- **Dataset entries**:

■ ■ ■ ■ ■ ■ ■

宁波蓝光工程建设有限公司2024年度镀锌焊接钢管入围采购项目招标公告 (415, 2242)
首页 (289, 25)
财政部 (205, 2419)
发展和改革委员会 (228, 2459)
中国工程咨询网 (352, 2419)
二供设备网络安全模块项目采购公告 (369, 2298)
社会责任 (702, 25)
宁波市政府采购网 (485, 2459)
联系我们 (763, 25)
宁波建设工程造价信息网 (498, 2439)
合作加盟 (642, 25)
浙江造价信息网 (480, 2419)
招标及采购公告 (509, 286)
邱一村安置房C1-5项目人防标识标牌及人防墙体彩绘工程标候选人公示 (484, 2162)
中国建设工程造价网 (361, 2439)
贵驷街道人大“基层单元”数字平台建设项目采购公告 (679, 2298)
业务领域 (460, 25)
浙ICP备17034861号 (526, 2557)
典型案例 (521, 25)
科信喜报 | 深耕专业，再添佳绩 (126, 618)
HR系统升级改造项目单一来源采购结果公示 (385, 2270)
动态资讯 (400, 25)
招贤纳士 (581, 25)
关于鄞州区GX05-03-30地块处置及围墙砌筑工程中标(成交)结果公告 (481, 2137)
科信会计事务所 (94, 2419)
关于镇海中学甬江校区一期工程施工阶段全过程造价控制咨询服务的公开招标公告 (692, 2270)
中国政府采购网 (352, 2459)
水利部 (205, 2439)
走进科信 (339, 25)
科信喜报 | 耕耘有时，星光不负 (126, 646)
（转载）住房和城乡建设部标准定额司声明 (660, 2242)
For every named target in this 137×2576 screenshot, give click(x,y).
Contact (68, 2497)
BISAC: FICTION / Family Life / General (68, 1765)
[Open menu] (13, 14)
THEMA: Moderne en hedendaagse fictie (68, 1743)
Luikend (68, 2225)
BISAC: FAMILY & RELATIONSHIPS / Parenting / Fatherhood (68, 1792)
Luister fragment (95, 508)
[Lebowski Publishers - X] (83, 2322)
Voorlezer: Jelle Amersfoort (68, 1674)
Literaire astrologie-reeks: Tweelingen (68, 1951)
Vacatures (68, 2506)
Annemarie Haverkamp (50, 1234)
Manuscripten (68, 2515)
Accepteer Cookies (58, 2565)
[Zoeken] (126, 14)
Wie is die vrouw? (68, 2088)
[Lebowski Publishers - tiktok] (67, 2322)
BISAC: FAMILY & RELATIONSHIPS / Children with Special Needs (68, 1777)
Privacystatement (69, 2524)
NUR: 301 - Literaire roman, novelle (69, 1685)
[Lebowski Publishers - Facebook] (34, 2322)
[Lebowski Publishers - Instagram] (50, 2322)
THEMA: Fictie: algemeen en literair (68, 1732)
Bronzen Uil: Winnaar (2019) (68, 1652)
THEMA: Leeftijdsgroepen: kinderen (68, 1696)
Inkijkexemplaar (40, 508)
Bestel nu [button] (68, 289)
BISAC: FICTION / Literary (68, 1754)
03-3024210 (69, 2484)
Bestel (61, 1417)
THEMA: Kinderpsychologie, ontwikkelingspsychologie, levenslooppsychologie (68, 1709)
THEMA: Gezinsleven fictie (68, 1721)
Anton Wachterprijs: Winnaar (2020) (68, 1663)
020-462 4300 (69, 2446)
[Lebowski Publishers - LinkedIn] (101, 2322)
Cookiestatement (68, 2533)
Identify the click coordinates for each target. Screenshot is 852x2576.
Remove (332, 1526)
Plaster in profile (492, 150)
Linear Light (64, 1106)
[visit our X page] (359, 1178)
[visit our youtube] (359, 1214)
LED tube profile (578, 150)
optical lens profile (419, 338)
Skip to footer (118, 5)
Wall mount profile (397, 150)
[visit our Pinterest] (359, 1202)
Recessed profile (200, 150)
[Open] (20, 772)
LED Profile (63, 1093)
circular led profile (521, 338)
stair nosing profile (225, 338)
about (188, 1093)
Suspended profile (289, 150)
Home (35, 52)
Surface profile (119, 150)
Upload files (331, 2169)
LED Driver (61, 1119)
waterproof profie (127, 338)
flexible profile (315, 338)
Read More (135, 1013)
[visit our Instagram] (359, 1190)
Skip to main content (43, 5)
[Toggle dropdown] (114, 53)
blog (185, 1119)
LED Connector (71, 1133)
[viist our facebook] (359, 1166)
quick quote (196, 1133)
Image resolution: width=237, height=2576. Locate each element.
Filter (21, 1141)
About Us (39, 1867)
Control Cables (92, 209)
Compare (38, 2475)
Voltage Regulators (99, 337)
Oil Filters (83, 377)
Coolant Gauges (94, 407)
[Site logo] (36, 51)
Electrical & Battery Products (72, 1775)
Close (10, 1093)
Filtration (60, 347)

■ ■ ■ ■ ■ ■ ■

- **YOUR INSTRUCTIONS**:
Repeat the lines above with every word intact.

- **EXPECTED ANSWER**:
宁波蓝光工程建设有限公司2024年度镀锌焊接钢管入围采购项目招标公告 (415, 2242)
首页 (289, 25)
财政部 (205, 2419)
发展和改革委员会 (228, 2459)
中国工程咨询网 (352, 2419)
二供设备网络安全模块项目采购公告 (369, 2298)
社会责任 (702, 25)
宁波市政府采购网 (485, 2459)
联系我们 (763, 25)
宁波建设工程造价信息网 (498, 2439)
合作加盟 (642, 25)
浙江造价信息网 (480, 2419)
招标及采购公告 (509, 286)
邱一村安置房C1-5项目人防标识标牌及人防墙体彩绘工程标候选人公示 (484, 2162)
中国建设工程造价网 (361, 2439)
贵驷街道人大“基层单元”数字平台建设项目采购公告 (679, 2298)
业务领域 (460, 25)
浙ICP备17034861号 (526, 2557)
典型案例 (521, 25)
科信喜报 | 深耕专业，再添佳绩 (126, 618)
HR系统升级改造项目单一来源采购结果公示 (385, 2270)
动态资讯 (400, 25)
招贤纳士 (581, 25)
关于鄞州区GX05-03-30地块处置及围墙砌筑工程中标(成交)结果公告 (481, 2137)
科信会计事务所 (94, 2419)
关于镇海中学甬江校区一期工程施工阶段全过程造价控制咨询服务的公开招标公告 (692, 2270)
中国政府采购网 (352, 2459)
水利部 (205, 2439)
走进科信 (339, 25)
科信喜报 | 耕耘有时，星光不负 (126, 646)
（转载）住房和城乡建设部标准定额司声明 (660, 2242)
For every named target in this 137×2576 screenshot, give click(x,y).
Contact (68, 2497)
BISAC: FICTION / Family Life / General (68, 1765)
[Open menu] (13, 14)
THEMA: Moderne en hedendaagse fictie (68, 1743)
Luikend (68, 2225)
BISAC: FAMILY & RELATIONSHIPS / Parenting / Fatherhood (68, 1792)
Luister fragment (95, 508)
[Lebowski Publishers - X] (83, 2322)
Voorlezer: Jelle Amersfoort (68, 1674)
Literaire astrologie-reeks: Tweelingen (68, 1951)
Vacatures (68, 2506)
Annemarie Haverkamp (50, 1234)
Manuscripten (68, 2515)
Accepteer Cookies (58, 2565)
[Zoeken] (126, 14)
Wie is die vrouw? (68, 2088)
[Lebowski Publishers - tiktok] (67, 2322)
BISAC: FAMILY & RELATIONSHIPS / Children with Special Needs (68, 1777)
Privacystatement (69, 2524)
NUR: 301 - Literaire roman, novelle (69, 1685)
[Lebowski Publishers - Facebook] (34, 2322)
[Lebowski Publishers - Instagram] (50, 2322)
THEMA: Fictie: algemeen en literair (68, 1732)
Bronzen Uil: Winnaar (2019) (68, 1652)
THEMA: Leeftijdsgroepen: kinderen (68, 1696)
Inkijkexemplaar (40, 508)
Bestel nu [button] (68, 289)
BISAC: FICTION / Literary (68, 1754)
03-3024210 (69, 2484)
Bestel (61, 1417)
THEMA: Kinderpsychologie, ontwikkelingspsychologie, levenslooppsychologie (68, 1709)
THEMA: Gezinsleven fictie (68, 1721)
Anton Wachterprijs: Winnaar (2020) (68, 1663)
020-462 4300 (69, 2446)
[Lebowski Publishers - LinkedIn] (101, 2322)
Cookiestatement (68, 2533)
Identify the click coordinates for each target. Screenshot is 852x2576.
Remove (332, 1526)
Plaster in profile (492, 150)
Linear Light (64, 1106)
[visit our X page] (359, 1178)
[visit our youtube] (359, 1214)
LED tube profile (578, 150)
optical lens profile (419, 338)
Skip to footer (118, 5)
Wall mount profile (397, 150)
[visit our Pinterest] (359, 1202)
Recessed profile (200, 150)
[Open] (20, 772)
LED Profile (63, 1093)
circular led profile (521, 338)
stair nosing profile (225, 338)
about (188, 1093)
Suspended profile (289, 150)
Home (35, 52)
Surface profile (119, 150)
Upload files (331, 2169)
LED Driver (61, 1119)
waterproof profie (127, 338)
flexible profile (315, 338)
Read More (135, 1013)
[visit our Instagram] (359, 1190)
Skip to main content (43, 5)
[Toggle dropdown] (114, 53)
blog (185, 1119)
LED Connector (71, 1133)
[viist our facebook] (359, 1166)
quick quote (196, 1133)
Image resolution: width=237, height=2576. Locate each element.
Filter (21, 1141)
About Us (39, 1867)
Control Cables (92, 209)
Compare (38, 2475)
Voltage Regulators (99, 337)
Oil Filters (83, 377)
Coolant Gauges (94, 407)
[Site logo] (36, 51)
Electrical & Battery Products (72, 1775)
Close (10, 1093)
Filtration (60, 347)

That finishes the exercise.